灯台その日暮らし
ふと、夜中に目が覚める。
先ほどまで、そこにいたはずのドラゴンは自分の住処に帰っていったようだった。
兄さんは相変わらず深く眠りについており、夜の風が金色の髪を揺らしていた。
いつの間にか雲が晴れて、綺麗な月が現れている。
毎日が新しいことばかりで刺激に満ちていた。
あまりにも日常からかけ離れた状況に戸惑う事も多かったが、兄さんが近くにいてくれるから何とかやってこれた。
「うーん」
まだまだ、誰かを守りには非力な身体ではあるけれど、せめてこの小さな背中くらいは安心して任せてもらえるようになりたい。
そんな事を想いながら月を眺めていた。
「驚いた。

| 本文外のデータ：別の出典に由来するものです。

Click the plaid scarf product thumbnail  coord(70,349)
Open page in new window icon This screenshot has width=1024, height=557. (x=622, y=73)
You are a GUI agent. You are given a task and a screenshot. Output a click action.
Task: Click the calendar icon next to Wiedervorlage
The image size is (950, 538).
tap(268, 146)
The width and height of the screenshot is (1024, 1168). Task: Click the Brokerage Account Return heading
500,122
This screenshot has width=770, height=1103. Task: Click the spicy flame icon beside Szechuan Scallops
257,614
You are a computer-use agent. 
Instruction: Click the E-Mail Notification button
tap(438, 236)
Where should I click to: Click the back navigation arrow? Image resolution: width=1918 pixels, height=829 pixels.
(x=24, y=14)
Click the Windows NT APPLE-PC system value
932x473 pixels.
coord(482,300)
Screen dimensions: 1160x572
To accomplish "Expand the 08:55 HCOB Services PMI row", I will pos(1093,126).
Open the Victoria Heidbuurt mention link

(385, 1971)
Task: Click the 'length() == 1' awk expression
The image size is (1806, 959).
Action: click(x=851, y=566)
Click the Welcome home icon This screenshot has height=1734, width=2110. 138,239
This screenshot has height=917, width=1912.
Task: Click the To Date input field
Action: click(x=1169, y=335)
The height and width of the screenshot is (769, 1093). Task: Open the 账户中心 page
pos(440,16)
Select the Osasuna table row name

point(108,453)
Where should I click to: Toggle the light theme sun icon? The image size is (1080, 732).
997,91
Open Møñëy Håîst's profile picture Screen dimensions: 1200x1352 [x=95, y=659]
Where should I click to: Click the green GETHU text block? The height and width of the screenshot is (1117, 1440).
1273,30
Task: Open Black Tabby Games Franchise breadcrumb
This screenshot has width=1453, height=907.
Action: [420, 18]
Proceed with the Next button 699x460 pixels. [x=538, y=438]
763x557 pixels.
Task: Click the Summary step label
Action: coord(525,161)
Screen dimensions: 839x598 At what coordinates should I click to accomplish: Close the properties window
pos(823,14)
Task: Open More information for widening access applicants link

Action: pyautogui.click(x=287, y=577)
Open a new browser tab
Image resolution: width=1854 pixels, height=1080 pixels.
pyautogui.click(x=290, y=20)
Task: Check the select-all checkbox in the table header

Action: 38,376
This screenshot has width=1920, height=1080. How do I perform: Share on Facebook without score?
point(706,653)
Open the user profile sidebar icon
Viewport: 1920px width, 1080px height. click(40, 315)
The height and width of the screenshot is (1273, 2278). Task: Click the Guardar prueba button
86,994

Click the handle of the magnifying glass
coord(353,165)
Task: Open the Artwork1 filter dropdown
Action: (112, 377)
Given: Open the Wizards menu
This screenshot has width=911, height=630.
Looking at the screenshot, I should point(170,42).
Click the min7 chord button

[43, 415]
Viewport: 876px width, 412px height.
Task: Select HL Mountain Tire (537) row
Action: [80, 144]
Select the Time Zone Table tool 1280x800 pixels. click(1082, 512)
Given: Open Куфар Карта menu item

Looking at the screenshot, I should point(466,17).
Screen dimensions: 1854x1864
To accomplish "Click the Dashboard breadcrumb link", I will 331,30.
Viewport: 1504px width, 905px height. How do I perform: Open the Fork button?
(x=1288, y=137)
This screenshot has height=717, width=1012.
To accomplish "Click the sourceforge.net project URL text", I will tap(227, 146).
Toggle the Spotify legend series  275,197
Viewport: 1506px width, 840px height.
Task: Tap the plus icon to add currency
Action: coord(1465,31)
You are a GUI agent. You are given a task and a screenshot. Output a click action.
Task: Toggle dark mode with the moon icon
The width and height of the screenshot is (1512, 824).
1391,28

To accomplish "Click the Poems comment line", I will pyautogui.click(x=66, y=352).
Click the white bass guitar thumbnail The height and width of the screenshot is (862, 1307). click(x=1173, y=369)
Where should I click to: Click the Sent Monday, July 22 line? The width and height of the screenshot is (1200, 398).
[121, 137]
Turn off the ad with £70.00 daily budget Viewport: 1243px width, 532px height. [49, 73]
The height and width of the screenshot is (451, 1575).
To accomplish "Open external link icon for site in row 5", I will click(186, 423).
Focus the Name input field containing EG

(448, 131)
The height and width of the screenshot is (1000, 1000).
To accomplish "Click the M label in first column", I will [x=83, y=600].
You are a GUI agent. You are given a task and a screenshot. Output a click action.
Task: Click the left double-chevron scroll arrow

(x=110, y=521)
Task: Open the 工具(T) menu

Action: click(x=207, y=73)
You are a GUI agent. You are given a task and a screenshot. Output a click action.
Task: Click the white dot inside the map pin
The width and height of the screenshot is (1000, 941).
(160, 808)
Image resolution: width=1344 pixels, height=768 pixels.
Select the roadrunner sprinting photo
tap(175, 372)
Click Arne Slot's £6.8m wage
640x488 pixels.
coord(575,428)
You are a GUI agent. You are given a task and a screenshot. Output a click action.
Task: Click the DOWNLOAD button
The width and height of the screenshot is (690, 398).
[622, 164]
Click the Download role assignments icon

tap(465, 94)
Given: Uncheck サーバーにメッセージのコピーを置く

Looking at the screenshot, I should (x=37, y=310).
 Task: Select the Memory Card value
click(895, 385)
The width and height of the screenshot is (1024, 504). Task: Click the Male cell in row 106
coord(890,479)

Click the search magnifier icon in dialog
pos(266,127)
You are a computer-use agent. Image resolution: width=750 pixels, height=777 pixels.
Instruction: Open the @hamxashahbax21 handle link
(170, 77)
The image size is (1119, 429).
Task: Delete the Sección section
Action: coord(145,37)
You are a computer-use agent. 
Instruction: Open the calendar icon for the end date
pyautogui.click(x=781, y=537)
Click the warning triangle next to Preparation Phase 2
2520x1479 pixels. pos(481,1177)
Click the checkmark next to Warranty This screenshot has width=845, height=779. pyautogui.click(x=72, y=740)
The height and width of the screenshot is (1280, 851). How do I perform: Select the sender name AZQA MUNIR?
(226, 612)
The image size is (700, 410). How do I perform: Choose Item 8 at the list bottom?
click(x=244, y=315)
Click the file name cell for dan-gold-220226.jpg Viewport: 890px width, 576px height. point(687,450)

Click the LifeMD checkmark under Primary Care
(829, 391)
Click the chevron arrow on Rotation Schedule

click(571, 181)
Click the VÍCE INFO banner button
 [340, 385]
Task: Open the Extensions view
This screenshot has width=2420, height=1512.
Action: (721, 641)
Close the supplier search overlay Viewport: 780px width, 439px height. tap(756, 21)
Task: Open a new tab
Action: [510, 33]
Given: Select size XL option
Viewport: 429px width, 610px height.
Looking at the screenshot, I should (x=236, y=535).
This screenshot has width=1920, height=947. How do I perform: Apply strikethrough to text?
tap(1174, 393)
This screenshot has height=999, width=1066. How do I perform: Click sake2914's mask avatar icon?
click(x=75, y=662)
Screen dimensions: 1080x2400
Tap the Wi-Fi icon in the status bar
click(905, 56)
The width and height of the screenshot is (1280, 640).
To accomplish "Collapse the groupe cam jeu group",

こんな山の中で何をやっとる」
手斧をかついだ小柄な老人が、僕達に気付いて歩いてくる。
「山を越えるつもりだったんですが、道に迷っていたんです」
「そんな小さな娘を連れてか? まさか誘拐じゃないだろうな」
老人は険しい表情でこちらを睨む。
「妹なんです。山の向こうに知り合いがいて、会いにいきたいんです」
「妹か、まぁ嘘とは思わんよ。安心しきった寝顔をしておるな」
「ええ、昨日は歩きっぱなしで、妹もかなり消耗してしまって」
偶然とはいえ、人に出会えたのは運が良かった。
「近くにワシの小屋がある。今夜はそこに泊めてやろう。明日、ワシも山を降りる用事があるから連れて行ってやろう」
「いいんですか? ご迷惑じゃなかったですか? 」
「まぁ、ついでだからな」
老人の後についていくと、近くに小屋があった。
兄さんをベットに寝かし、老人と少し話をした。
「おじさんは、こんな夜中にどこに行くつもりだったんですか? 」
「この辺りで、最近密猟者が増えてきて、見回りをしているんじゃ」
「まさか、昼間のドラゴンですか? 」
「ほう、あいつを見たのか」
「かなり傷だらけだったので、兄……じゃなくて妹が心配していたんです」
「ドラゴンの素材は貴重だからか、すぐに狙われてしまうんじゃ。この山にも昔は沢山生息していたが、今では一体しか残っていないんじゃ」
「大変ですね」
「昔から、ワシの一族は竜飼いを生業としていたが密猟者のせいで、廃業じゃ」
「あの一体は、おじさんが飼っているんですね」
「ああ、最後の一体になってしまった」
やはり、あのドラゴンは人に慣れていたようだ。
「そろそろワシも良い歳じゃから、あいつを守ってやれるのも今だけだ」
老人は、悔しそうにそう語った。
「さぁ、明日は早めに出発するぞ。ワシが留守にするとすぐに密猟者に狙われるからな」
「分かりました。明日は宜しくお願いします」
僕はソファを借りてそこで眠る事にした。
窓の外の月は、また雲に隠れて見えなくなっていた。